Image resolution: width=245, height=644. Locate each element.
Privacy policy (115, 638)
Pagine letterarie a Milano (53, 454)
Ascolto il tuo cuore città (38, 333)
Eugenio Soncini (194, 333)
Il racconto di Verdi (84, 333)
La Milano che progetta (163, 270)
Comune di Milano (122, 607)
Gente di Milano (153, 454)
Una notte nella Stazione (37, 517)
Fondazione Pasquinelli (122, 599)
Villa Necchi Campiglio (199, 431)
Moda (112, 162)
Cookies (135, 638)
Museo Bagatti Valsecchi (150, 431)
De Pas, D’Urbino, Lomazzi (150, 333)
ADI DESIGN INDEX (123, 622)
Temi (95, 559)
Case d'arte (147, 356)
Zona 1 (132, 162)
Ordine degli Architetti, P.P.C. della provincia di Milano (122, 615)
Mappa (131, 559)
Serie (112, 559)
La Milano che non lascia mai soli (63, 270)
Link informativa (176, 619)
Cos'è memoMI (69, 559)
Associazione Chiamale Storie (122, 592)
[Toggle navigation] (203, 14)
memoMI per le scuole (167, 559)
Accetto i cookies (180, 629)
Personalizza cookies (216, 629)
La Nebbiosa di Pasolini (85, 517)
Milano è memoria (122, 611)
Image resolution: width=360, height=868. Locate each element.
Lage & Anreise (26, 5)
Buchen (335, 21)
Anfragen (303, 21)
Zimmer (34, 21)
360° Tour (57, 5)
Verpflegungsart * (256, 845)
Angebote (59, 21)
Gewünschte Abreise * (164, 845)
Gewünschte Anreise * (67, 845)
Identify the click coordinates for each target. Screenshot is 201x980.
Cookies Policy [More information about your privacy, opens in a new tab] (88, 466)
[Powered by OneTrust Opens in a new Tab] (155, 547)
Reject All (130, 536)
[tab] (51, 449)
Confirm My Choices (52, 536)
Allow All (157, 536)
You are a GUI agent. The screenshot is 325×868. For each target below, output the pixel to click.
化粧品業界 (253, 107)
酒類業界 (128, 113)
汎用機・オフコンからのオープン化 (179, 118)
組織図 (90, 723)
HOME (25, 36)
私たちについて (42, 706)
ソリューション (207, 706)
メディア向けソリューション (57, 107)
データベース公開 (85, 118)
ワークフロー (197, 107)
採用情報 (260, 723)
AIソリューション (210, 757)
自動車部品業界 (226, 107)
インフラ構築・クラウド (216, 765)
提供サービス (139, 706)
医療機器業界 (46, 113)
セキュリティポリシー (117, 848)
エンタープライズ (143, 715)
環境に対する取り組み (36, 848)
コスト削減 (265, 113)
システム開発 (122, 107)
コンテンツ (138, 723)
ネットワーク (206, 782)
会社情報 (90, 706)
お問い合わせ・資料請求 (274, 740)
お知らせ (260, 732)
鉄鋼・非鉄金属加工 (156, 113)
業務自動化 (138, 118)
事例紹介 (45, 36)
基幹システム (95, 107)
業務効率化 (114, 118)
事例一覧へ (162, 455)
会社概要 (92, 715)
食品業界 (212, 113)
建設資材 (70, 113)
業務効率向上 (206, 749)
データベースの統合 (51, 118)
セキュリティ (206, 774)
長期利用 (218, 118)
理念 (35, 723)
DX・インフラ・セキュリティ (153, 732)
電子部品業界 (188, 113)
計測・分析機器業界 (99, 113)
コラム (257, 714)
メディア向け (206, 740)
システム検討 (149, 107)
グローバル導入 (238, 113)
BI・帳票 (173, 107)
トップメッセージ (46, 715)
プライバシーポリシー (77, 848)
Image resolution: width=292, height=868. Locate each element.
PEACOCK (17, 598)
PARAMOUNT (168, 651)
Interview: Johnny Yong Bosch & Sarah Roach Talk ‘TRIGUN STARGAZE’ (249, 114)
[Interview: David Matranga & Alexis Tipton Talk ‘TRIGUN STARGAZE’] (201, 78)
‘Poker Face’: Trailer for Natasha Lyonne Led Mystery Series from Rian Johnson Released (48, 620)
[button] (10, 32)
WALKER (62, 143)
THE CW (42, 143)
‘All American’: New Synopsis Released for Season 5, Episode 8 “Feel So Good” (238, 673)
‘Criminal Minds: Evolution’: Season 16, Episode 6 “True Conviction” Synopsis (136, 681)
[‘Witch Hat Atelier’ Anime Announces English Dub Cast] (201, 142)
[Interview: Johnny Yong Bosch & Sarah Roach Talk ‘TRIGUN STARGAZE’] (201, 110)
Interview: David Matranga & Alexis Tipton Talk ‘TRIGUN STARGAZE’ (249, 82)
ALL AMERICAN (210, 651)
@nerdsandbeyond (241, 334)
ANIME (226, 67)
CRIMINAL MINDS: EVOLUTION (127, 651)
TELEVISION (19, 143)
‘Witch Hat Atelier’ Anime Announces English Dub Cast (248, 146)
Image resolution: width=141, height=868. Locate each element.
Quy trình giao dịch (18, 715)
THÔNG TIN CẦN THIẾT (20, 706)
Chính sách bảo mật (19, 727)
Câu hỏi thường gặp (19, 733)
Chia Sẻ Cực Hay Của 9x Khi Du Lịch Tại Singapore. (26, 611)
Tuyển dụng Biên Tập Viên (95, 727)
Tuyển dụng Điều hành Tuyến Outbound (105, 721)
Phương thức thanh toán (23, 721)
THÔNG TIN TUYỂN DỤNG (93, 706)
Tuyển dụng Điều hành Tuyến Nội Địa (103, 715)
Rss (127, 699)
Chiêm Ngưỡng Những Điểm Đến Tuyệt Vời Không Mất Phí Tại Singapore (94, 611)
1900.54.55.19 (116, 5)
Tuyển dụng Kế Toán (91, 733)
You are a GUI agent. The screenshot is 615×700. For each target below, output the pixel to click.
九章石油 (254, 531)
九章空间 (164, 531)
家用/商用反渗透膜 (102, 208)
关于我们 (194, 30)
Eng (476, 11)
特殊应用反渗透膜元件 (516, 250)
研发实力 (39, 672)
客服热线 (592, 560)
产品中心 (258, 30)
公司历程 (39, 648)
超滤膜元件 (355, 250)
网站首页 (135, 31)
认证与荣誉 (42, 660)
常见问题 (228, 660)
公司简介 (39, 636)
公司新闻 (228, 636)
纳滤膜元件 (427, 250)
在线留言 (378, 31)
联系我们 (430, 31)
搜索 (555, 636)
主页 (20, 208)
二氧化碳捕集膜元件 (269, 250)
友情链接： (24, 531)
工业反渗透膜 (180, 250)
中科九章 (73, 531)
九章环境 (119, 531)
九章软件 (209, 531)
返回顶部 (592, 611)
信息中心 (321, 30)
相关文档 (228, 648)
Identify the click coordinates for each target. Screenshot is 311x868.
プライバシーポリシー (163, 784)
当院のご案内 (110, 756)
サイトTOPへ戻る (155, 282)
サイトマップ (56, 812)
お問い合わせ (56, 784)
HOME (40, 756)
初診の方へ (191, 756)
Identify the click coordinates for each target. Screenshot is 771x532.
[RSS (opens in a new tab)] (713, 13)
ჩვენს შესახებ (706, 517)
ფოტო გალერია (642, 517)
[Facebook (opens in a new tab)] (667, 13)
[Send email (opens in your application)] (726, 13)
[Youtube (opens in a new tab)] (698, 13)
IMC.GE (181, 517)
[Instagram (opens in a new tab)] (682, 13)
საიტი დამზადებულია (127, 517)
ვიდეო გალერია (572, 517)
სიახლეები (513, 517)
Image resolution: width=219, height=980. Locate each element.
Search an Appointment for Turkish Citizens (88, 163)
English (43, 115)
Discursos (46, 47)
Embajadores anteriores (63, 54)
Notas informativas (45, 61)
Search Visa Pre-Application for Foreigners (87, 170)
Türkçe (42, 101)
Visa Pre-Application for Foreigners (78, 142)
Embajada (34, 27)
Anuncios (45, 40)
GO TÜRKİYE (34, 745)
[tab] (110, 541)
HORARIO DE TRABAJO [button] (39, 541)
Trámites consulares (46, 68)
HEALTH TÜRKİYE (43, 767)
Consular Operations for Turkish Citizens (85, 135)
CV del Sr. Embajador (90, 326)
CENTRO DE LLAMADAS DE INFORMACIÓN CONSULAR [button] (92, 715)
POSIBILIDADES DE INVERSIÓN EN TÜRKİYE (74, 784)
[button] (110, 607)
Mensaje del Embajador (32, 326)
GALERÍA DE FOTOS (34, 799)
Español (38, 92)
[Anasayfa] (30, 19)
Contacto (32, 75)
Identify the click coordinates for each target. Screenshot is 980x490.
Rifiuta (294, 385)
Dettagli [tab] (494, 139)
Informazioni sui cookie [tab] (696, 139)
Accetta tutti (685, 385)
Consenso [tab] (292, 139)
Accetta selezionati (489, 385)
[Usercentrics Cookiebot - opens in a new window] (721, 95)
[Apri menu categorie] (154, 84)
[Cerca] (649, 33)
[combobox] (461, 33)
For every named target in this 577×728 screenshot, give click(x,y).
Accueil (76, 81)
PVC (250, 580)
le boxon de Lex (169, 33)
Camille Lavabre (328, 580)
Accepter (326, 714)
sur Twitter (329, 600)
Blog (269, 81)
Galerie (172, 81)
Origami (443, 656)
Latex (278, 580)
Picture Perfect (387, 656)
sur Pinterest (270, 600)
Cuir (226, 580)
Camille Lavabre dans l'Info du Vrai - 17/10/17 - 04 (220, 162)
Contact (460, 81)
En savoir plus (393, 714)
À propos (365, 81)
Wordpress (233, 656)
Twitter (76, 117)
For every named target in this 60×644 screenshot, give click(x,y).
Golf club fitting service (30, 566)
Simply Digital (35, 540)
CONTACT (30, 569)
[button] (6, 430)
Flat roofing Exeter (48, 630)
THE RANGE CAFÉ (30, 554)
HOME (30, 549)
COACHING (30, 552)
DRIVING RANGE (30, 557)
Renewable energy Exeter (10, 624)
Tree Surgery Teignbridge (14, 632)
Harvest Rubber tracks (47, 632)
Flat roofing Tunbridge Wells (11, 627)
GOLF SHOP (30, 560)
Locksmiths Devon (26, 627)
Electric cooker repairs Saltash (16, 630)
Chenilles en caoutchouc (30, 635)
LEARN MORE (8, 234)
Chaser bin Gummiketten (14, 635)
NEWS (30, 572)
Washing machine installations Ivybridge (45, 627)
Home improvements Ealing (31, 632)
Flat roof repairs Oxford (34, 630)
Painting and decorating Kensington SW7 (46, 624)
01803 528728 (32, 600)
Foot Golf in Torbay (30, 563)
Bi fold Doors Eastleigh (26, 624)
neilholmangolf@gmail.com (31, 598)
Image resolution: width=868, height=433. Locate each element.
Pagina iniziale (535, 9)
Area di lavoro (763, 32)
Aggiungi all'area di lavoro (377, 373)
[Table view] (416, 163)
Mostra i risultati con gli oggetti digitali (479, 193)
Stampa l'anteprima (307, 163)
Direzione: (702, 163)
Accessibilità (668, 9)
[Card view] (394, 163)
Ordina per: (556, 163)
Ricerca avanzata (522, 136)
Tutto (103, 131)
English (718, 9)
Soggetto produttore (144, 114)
----------
• _INSTRUCTION_:
Turn the entries above, starting at the line containing "Accetta tutti (685, 385)" and ending at the line containing "Cuir (226, 580)", into a numbered list with blank lines omitted.

• _WRITTEN SOLUTION_:
1. Accetta tutti (685, 385)
2. Consenso [tab] (292, 139)
3. Accetta selezionati (489, 385)
4. [Usercentrics Cookiebot - opens in a new window] (721, 95)
5. [Apri menu categorie] (154, 84)
6. [Cerca] (649, 33)
7. [combobox] (461, 33)
8. For every named target in this 577×728 screenshot, give click(x,y).
9. Accueil (76, 81)
10. PVC (250, 580)
11. le boxon de Lex (169, 33)
12. Camille Lavabre (328, 580)
13. Accepter (326, 714)
14. sur Twitter (329, 600)
15. Blog (269, 81)
16. Galerie (172, 81)
17. Origami (443, 656)
18. Latex (278, 580)
19. Picture Perfect (387, 656)
20. sur Pinterest (270, 600)
21. Cuir (226, 580)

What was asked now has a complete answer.